I’ve been lucky so far to have a varied career. I started off as a CPA for PwC auditing large banks during the financial crisis (super interesting, incredibly exhausting). I went to business school at Duke to broaden my skillset and take me in a different direction (and teach me what it means to feel overloaded with student loans). I worked in marketing at P&G, one of the most established consumer marketing companies in the world. I started a business with a friend renting bridesmaid dresses. I moved to London and started freelance marketing for TV personalities (yes, plural). I write for Forbes, The Everygirl, and a whole host of other places about money, negotiating, and women. And now I teach courses and workshops on money and negotiation, designed specifically for women.
When I look at the highlight reel of my career and life so far, it’s easy for me to forget what actually went into taking me all of these new places. It’s easy to gloss over the details and forget the doubt, hard lessons, and cringe-worthy moments. And there were plenty of hard lessons and cringe-worthy moments that I can look back and laugh about (mostly).

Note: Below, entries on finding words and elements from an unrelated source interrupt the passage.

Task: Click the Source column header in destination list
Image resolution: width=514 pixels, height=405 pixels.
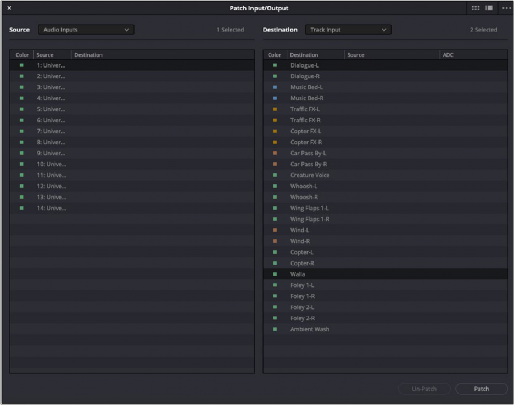Action: [356, 55]
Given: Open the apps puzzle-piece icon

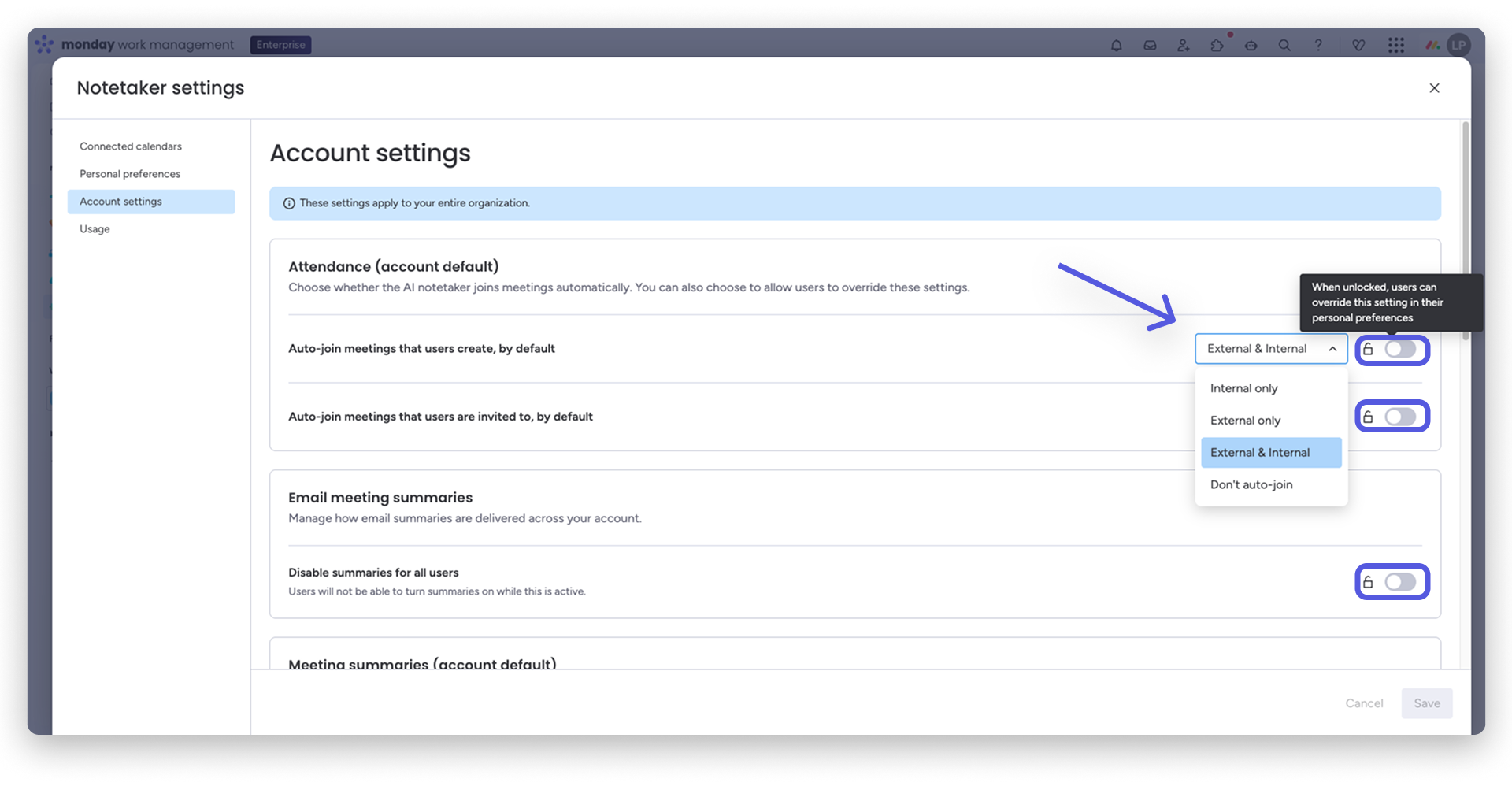Looking at the screenshot, I should pyautogui.click(x=1217, y=46).
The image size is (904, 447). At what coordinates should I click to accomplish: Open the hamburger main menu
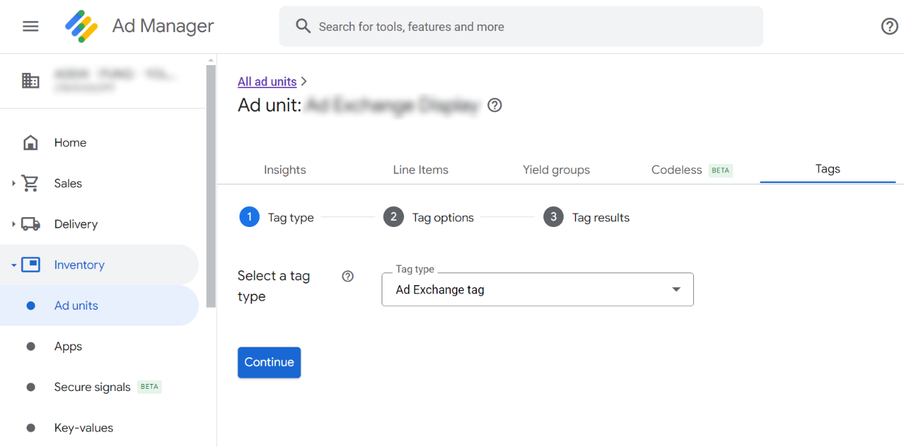[30, 26]
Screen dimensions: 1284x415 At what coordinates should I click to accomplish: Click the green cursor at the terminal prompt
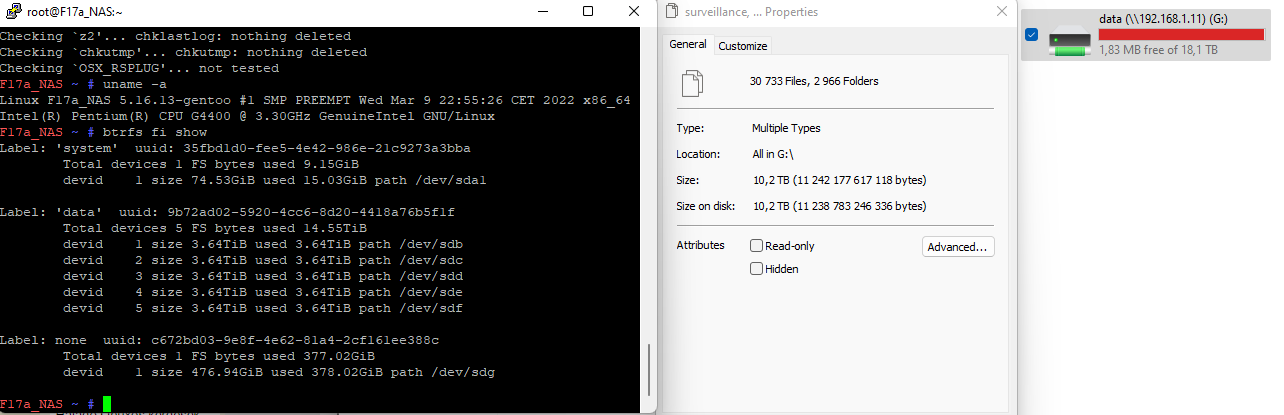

As I look at these moments, both the high points and the low points, I know this:
All of the good things that happened, happened because I asked for them. All of the bad things that happened, happened because I didn’t ask for good things to happen.
I know, not super deep. But completely true. And it was with that realization that I started The Worth Project. Because I truly believe that if you learn how to master asking for what you need with confidence everything else gets a whole lot easier.

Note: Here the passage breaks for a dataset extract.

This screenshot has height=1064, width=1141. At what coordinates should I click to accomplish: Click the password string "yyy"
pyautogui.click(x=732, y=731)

Here are 5 lessons that I’ve learned that have helped me shape my career, my financial future, and The Worth Project.
1. Everyone has the same core needs
Like most people, I have different groups of friends. I have my college friends, my early-adulting career friends, my business school friends, and my expat friends. What has always struck me about these groups of friends is that they couldn’t be more different. The careers they have, where they choose to live, and what they choose to do in their down time is different.
But because I’m your weird friend that loves talking about money and career paths, I’ve had numerous in depth conversations about this with all of these different people.
What has struck me about these very, very different personalities, is that they all want the same things: they want to be financially secure so they can make choices in life (whatever that means to them), they want to be valued, and they want to feel like they have a voice. Whether they prioritize career, family, fun, or personal development, it doesn’t matter. This is what they want and need.
In knowing that I focus everything on here to help people be more financially secure, feel valued, and have a voice. To me, all three things are interrelated.
2. I’ve learned what happens when you speak up
Two years into my first post-college job I was sitting in my partner’s office for my annual review. He’d just told me I’d earned an early promotion and the pay raise I wanted. While a lot of the details of the conversation are fuzzy, I remember one thing he said to me very clearly:
“I’m not often wrong about people, but I was wrong about you. You went from being my least favorite person to my favorite. Last year I would’ve said you’d never make it. Now I have no doubt in how far you’ll go.”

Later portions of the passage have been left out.